» TASK OBJECTIVE
Take each line of the listing that has the string "computer" and report it.

» MATERIAL FOR THIS TASK
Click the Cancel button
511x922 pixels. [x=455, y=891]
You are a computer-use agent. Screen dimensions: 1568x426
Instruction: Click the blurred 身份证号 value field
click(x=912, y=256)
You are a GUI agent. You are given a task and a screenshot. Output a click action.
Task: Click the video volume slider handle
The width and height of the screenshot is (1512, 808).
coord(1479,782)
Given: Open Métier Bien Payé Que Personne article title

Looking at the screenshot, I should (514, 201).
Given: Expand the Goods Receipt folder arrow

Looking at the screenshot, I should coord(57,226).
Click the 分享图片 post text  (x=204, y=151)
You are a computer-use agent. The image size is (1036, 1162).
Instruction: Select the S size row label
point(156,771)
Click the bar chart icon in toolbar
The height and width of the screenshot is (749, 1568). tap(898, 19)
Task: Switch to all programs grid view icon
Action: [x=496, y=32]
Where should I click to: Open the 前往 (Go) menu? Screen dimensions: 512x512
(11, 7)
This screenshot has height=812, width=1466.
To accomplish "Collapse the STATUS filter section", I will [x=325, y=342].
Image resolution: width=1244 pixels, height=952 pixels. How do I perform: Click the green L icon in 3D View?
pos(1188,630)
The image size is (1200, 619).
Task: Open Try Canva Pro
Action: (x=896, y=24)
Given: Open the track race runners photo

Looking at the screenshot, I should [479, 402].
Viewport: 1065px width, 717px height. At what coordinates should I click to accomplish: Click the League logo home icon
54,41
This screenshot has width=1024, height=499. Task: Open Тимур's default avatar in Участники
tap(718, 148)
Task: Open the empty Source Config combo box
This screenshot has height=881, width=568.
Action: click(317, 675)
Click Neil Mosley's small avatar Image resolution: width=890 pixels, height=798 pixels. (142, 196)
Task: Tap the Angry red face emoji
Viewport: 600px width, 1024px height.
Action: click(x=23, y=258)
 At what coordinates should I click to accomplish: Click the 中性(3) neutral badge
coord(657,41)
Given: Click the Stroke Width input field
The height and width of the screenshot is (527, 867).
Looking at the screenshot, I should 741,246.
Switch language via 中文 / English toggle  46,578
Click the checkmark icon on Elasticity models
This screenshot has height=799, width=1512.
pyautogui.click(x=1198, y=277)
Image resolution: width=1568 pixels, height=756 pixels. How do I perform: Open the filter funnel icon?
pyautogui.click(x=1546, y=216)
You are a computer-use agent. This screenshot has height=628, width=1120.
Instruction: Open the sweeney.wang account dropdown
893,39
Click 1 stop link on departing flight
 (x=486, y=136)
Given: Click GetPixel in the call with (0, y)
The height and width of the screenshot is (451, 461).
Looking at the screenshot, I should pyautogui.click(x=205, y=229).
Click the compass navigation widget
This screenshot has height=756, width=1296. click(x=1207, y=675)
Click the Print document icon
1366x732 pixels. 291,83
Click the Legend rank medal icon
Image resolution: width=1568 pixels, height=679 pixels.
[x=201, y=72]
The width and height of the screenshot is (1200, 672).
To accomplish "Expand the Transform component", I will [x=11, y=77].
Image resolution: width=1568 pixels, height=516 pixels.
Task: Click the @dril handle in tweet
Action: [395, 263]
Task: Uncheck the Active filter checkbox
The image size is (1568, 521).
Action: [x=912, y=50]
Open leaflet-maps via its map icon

» FINAL ANSWER
You are a computer-use agent. Screen dimensions: 1568x426
You are a computer-use agent. The image size is (1036, 1162).
You are a computer-use agent. This screenshot has height=628, width=1120.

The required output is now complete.